Billions of dollars are spent on medical megaprojects that collect vast stores of data and yet, there is a limitation to making sense of all the information - scientists' abilities.

There is the White House's Cancer Moonshot, seeking to cut a decade's worth of progress in cancer research into half the time, the Precision Medicine Initiative, which tries to pry through the health of a million Americans to pick out a few hints about health and disease, and the International Human Cell Atlas Initiative, identifying and describing all human cell types.

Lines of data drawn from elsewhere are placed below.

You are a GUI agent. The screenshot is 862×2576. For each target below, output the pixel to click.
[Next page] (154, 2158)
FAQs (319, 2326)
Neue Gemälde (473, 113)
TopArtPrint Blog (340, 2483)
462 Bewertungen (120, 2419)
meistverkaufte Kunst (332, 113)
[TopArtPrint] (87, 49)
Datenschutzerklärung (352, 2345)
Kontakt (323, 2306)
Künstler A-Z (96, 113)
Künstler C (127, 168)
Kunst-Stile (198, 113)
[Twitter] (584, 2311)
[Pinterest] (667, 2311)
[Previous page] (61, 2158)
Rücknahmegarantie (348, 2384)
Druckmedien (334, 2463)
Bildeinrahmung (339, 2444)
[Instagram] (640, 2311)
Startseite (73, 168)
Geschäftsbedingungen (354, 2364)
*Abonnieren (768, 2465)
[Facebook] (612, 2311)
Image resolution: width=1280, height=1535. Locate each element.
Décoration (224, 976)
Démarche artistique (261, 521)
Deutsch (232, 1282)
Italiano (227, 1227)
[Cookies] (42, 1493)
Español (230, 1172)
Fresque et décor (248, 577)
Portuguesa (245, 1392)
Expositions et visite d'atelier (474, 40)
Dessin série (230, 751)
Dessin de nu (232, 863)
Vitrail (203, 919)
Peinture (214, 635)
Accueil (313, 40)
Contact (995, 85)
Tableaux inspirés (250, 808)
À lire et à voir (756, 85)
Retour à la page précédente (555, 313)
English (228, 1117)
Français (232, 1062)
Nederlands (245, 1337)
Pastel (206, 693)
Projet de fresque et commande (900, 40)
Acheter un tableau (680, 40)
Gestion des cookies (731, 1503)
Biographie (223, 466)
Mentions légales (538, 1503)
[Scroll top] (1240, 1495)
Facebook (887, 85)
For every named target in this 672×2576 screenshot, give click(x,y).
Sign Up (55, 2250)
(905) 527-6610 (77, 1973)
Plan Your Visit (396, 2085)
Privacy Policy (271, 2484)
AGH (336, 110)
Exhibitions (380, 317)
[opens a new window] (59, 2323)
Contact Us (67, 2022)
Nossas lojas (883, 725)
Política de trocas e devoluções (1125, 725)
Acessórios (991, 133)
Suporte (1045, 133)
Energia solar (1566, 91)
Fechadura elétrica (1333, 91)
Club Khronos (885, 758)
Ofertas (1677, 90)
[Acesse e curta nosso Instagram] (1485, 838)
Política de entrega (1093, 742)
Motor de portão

"It's not just that any one data repository is growing exponentially, the number of data repositories is growing exponentially," said Dr. Atul Butte, who leads the Institute for Computational Health Sciences at the University of California.

The federal government is also pushing doctors and hospitals to shift to electronic recording - costing more than USD28 billion alone in federal incentives to hospitals, doctors and others to adopt to the system.

These investments create vast data repositories that can be mined for clues about health and disease - much like the way websites data mine an individual's preferences to generate personalised ads. However, data scientists at Google and Facebook have an algorithm to systematically analyse the information in their records. Medical researchers do not.

Not an easy task with 2.5 million scientific papers published annually

Sifting through the data for hints about health and disease is not easy and the raw data is neither robust nor reliable. Different digital platforms are also a problem as the electronic medical records are not compatible with one another.

Some of the details that could potentially be a breakthrough could have been kept as freeform notes, which are hard to extract and interpret. Errors are also common in these records. Data from scientific studies are not entirely trustworthy either.

"So many articles that are published today are going to be wrong in 10 years," said Greg Simon, who leads the Cancer Moonshot. "That's just the history of scientific research, and the question is you just don't know which ones are going to be wrong."

Scientists are desperately trying to figure out how to analyse the vast amount of data available - 2.5 million scientific papers are published annually. This also poses a problem for doctors and other healthcare professionals. They would either miss vital information or be exposed to false information.

"In a world when anything is possible because you have so much data, how do you figure out who has done the math right?" asked Food and Drug Administration Commissioner Robert Califf.

AI a solution to the science overload?

Common sites such as MedCalc and UptoDate are used by doctors to consult diagnostic criteria and confirm certain treatment guidelines. But the science overload needs to be addressed and some believe that artificial intelligence (AI) can be a solution.

Machine learning assistants can be programmed to read incoming papers, distil information and highlight any relevant findings. In October, software company Iris developed the first version of such an assistant. Its machine reads an abstract of a paper, maps out the key concepts and finds similar papers that are relevant to those concepts.

It provides a quick way to conceptualise a scientific landscape for a particular topic, especially when the exact keywords of the research do not come to mind. It allows easier navigation through literature, especially for scientists doing interdisciplinary research.

“One of the problems is getting research out of the dusty digital drawers and into the hands of people who can implement it,” says Anita Schjøll Brede, the CEO of Iris.

In the near future, the company plans to develop a proactive version that records the papers an individual read and provides new ones based on the project description. In a decade, Brede hopes the AI will be powerful enough to discover new concepts through its reading and understanding of the literature, all on its own - a literal assistant.

Other companies such as IBM is using its AI technology to home in on the problem in medicine, taking on the field of cancer treatment with Watson for Oncology, which draws information from papers, patient data and clinical trials to help oncologists to keep up with the latest developments in the field.

Better teamwork between hospitals and technologists needed first

But that is just it; IBM's AI does not expand to other medical fields and Iris' machine is just a digital librarian and for doctors, just finding the proper research is not enough - interpretation of the literature is needed.

“This is a huge problem,” says Setareh Alipour, a medical resident in New York. “Scientific data is becoming so vast that even specialised doctors can’t know everything that is being discovered about their field. And I’m talking about larger studies, not small and unreliable data.”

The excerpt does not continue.